To be clear, the Federal Reserve establishes the federal funds rate -- the rate banks charge one another for short-term borrowing. The Fed doesn't officially set interest rates that apply directly to consumers. But there tends to be a strong correlation between the Fed's benchmark rates and consumer interest rates. Here are a few ways the Fed's announcement could impact you.

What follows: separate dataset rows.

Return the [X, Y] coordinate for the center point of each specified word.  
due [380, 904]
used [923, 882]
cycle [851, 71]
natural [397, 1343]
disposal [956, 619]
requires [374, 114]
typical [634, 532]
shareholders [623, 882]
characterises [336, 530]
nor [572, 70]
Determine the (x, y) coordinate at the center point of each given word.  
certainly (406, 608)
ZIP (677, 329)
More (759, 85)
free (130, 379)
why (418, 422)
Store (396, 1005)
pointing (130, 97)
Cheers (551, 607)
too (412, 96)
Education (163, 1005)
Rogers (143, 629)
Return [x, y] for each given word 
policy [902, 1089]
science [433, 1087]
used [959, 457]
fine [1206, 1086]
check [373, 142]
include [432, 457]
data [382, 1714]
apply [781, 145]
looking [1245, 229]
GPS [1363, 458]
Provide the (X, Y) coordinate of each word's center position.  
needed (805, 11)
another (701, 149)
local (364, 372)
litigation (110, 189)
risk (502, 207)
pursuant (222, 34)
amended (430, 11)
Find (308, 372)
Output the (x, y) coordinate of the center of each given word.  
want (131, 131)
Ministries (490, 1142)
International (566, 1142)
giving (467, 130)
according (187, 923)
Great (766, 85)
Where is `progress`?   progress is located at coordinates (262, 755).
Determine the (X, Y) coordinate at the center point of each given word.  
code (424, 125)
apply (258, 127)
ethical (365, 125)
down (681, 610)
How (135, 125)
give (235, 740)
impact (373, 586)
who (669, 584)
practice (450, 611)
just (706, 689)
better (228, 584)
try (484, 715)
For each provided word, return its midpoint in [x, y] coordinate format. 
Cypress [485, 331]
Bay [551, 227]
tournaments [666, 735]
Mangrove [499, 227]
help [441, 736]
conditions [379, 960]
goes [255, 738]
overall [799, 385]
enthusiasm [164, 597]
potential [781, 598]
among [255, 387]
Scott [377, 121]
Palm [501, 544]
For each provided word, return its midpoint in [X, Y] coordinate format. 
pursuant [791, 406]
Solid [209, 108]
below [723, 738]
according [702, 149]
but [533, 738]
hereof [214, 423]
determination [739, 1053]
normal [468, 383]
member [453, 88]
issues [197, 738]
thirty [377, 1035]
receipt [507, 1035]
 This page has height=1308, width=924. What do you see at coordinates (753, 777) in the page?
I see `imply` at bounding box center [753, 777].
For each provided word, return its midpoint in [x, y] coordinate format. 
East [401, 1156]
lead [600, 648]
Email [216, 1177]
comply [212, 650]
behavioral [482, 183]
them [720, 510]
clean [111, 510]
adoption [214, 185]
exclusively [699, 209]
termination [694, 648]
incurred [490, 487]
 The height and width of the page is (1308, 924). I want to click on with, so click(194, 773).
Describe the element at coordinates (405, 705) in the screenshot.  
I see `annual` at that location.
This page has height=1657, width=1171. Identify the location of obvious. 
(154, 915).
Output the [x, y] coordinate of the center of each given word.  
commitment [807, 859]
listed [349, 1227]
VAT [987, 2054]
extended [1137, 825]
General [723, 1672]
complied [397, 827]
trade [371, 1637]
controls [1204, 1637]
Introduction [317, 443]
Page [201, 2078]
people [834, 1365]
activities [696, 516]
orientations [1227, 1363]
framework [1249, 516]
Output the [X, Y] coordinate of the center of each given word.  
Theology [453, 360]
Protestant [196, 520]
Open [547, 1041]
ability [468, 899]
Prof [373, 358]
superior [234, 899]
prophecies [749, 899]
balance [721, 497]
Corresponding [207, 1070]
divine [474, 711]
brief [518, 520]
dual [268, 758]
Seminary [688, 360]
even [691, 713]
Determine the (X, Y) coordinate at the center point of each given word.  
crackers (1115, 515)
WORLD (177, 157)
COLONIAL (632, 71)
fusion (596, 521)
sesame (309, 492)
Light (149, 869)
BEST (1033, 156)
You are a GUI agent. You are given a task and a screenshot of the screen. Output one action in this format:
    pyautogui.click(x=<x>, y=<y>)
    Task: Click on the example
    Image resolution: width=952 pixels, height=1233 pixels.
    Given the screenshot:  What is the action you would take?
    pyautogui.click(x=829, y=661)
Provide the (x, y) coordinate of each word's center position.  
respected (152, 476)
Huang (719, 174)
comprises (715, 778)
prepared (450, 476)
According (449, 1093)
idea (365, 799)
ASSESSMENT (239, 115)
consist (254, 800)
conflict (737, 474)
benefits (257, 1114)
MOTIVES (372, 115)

If you've had money in a savings account for some time, you may have noticed that you're not getting as high an interest rate on your cash as you once did. Unfortunately, low savings account rates -- and CD rates -- are an inevitable byproduct of the Fed's decision, which means that if you've socked away enough money to cover three to six months' worth of living expenses, you might consider putting your excess savings into a product that can give you a higher rate of return. Investing in a brokerage account, for example, could help you do a lot more with your money, despite the risks involved.
Many credit cards have a variable interest rate, which means the amount of interest you pay on your debt can fluctuate. By keeping its benchmark rate low, the Fed is also effectively helping to keep credit card interest rates lower. That's a good thing for people carrying a balance.
Low interest rates also translate to more affordable borrowing options. In fact, personal loan rates have come down recently, making them a more appealing choice for those who need money in a pinch.
Though the Fed doesn't actually set mortgage rates, it does influence how they trend. Mortgage rates have been at or near record lows since summertime, and the Fed news means they're likely to stay low for the foreseeable future. This gives home loan applicants a chance to lock in affordable monthly payments on a home purchase. It also makes it a good time for current mortgage borrowers to refinance their home loans. Of course, not everyone will qualify for a mortgage today, because some lenders are imposing tighter borrowing requirements for applicants. But if you have a great credit score, little existing debt, and a steady job, you may be in a good position to apply for a competitive new home mortgage or refinance loan.
While savers may lose out in the form of less bank account interest due to the Fed's recent announcement, the upside is that borrowing is likely to be more affordable in the near term. And while it's best to avoid unhealthy borrowing -- as in credit card debt -- it is good to have options.